Structures should always be created by calling xCreateStruct() (or else by an appropriate de-serialization function such as xjsonParseAt(), or as a copy via xCopyStruct()). Once the structure is no longer used it should be explicitly destroyed (freed) by calling xDestroyStruct(). Named substructures can be added to any structure with xSetSubstruct(), and named fields via xSetField(). That is the gist of it. So for example, the skeleton structure from the example above can be created programatically as:

  XStructure *s, *sys, *sub;
  
  // Create the top-level structure
  s = xCreateStruct();
  
  // Create and add the "system" sub-structure
  sys = xCreateStruct();
  xSetSubstruct(s, "system", sys);
  
  // Create and add the "subsystem" sub-structure
  sub = xCreateStruct();
  xSetSubstruct(sys, "subsystem", sub);
  
  // Set the "property" field in "subsystem".
  xSetField(sub, "property", xCreateStringField("some value here"));

and then eventually destroyed after use as:

  // Free up all resources used by the structure 's'
  xDestroyStruct(s);

Aggregate IDs

Since the XStructure data type can represent hierarchies of arbitrary depth, and named at every level of the hieratchy, we can uniquely identify any particular field, at any level, with an aggregate ID, which concatenates the field names eatch every level, top-down, with a separator. The convention of xchange is to use colon (‘:’) as the separator. Consider an example structure (in JSON notation):

  {
    ...
    system = {
      ...
      subsystem = {
        ...
        property = "some value here";
      }
    }
  }

Then, the leaf “properly” entry can be ‘addressed’ with the aggregate ID of system:subsystem:property from the top level. The xGetAggregateID() function is provided to construct such aggregate IDs by gluing together a leading and trailing component.

Accessing substructures and elements

Once a structure is populated – either by having constructed it programatically, or e.g. by parsing a JSON definition of it from a string or file – you can access its content and/or modify it.

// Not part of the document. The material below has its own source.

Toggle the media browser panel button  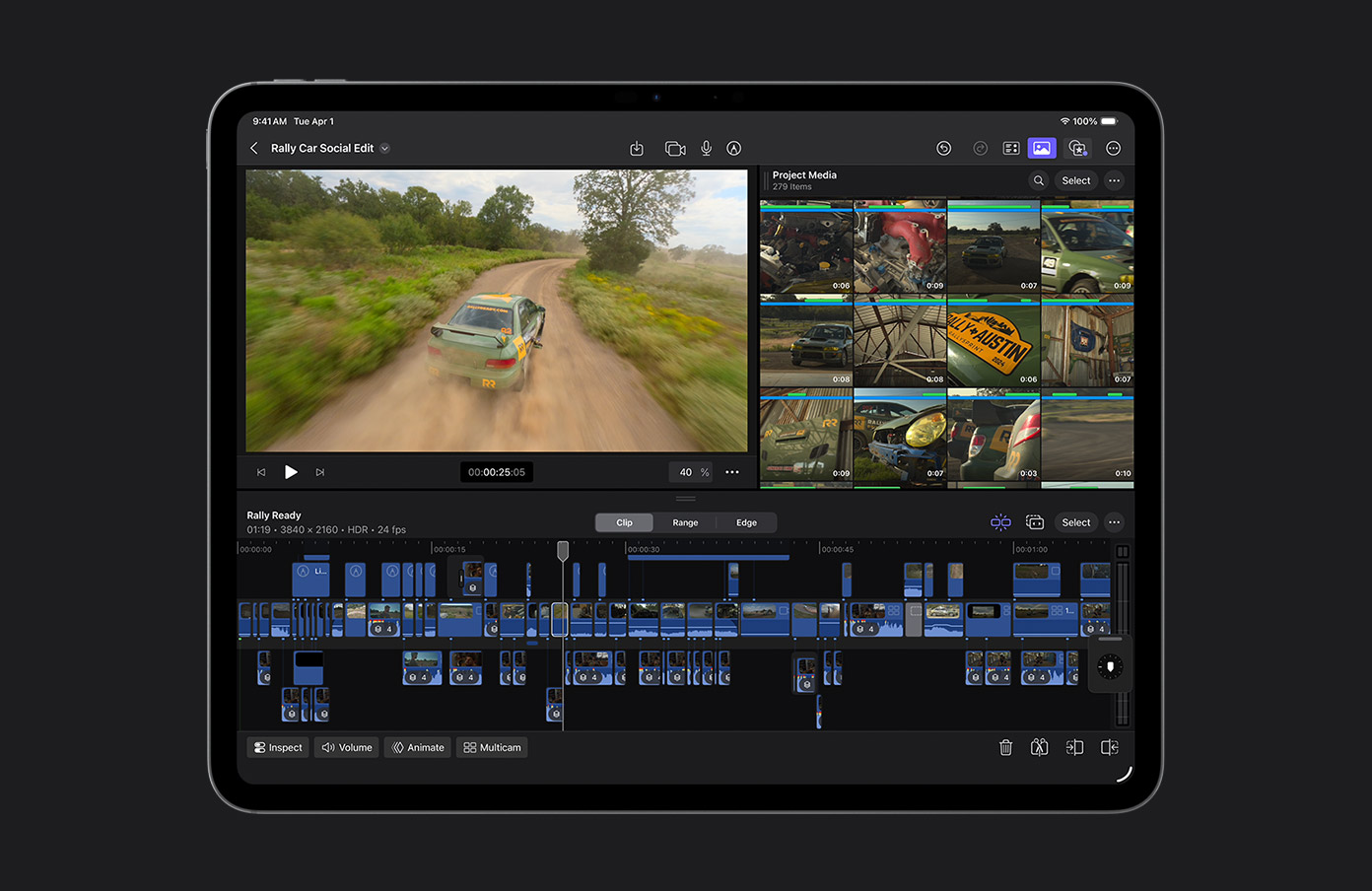click(1041, 149)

E.g., to retrieve the “property” field from the above example structure:

  XField *f = xGetField(s, "system:subsystem:property");

or to retrieve the “subsystem” structure from within:

  XStructure *sub = xGetSubstruct(s, "system:subsystem");

Conversely you can set / update fields in a structure using xSetField() / xSetSubstruct(), e.g.:

  XStructrure *newsub = ...     // The new substructure
  XField *newfield = ...        // A new field to set
  XField *oldfield, *oldsub;    // prior entries by the same field name/location (if any)
  
  oldfield = xSetField(s, newfield);        // Sets the a field in 's'
  oldsub = xSetSubstruct(s, "field", sub);  // Set a substructure named "bar" in 's'

The above calls return the old values (if any) for the “foo” and “bar” field in the structure, e.g. so we may dispose of them if appropriate:

  // Destroy the replaced fields if they are no longer needed.
  xDestroyField(oldfield);
  xDestroyField(oldsub);

You can also remove existing fields from structures using xRemoveField(), e.g.

  // Remove and then destroy the field named "blah" in structure 's'.
  xDestroyField(xRemoveField(s, "blah"));

Large structures

The normal xGetField() and xGetSubstruct() functions have computational costs that scale linearly with the number of direct fields in the structure. It is not much of an issue for structures that contain dozens of, or even a couple hundred, fields (per layer). For much larger structures, which have a fixed layout, there is an option for a potentially much more efficient hash-based lookup also. E.g. instead of xGetField() you may use xLookupField():

  XStructure *s = ...
  
  // Create a lookup table for all fields of 's' and all its substructures.
  XLookupTable *l = xCreateLookupTable(s, TRUE);
  
  // Now use a hash-based lookup to locate the field by name
  XField *f = xLookupField(l, "subsystem:property");
 
  ...
  
  // Once done with the lookup, destroy it.
  xDestroyLookup(l);

Note however, that preparing the lookup table has significant O(N) computational cost also. Therefore, a lookup table is practical only if you are going to use it repeatedly, many times over. As a rule of thumb, lookups may have the advantage if accessing fields in a structure by name hundreds of times, or more.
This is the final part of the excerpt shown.